▶ _BRIEF_
Print the entries from the line containing "Where should I click to: Tap" up to and including the last line of the entries, character for character.

▶ _PROVIDED INFORMATION_
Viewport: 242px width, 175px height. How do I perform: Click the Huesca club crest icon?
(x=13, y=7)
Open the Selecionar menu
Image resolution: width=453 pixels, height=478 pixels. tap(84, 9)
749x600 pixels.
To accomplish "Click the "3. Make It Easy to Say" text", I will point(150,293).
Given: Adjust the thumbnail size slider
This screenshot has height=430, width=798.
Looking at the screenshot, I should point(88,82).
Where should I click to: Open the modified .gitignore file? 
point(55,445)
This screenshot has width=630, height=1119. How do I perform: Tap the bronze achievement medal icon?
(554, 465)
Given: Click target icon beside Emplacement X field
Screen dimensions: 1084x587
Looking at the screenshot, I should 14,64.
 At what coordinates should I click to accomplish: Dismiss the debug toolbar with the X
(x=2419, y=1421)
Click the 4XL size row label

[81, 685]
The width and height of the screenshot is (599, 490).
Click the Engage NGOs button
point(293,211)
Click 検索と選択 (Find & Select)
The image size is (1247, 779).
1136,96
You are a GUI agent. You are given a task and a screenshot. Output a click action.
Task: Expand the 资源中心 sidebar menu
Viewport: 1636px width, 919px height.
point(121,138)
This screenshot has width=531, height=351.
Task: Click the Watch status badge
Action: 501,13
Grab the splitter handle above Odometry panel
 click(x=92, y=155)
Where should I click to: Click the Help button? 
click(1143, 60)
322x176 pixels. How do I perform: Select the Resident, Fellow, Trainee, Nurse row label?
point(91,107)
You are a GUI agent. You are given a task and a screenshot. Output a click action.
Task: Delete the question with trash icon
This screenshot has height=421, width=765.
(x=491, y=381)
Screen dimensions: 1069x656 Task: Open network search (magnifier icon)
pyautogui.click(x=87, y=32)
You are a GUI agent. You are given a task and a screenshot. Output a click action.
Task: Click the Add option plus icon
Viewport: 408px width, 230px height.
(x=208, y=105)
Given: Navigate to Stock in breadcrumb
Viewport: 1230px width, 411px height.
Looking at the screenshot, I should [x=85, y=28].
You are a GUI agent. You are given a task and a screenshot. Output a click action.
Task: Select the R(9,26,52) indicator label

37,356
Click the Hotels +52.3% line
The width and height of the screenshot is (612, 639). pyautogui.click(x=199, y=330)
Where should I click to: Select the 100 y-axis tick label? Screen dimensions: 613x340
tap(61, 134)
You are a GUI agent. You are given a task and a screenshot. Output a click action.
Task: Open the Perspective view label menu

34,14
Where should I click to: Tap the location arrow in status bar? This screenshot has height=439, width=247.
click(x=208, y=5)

▶ _ANSWER TO THIS EXERCISE_
Where should I click to: Tap the location arrow in status bar? This screenshot has height=439, width=247.
click(x=208, y=5)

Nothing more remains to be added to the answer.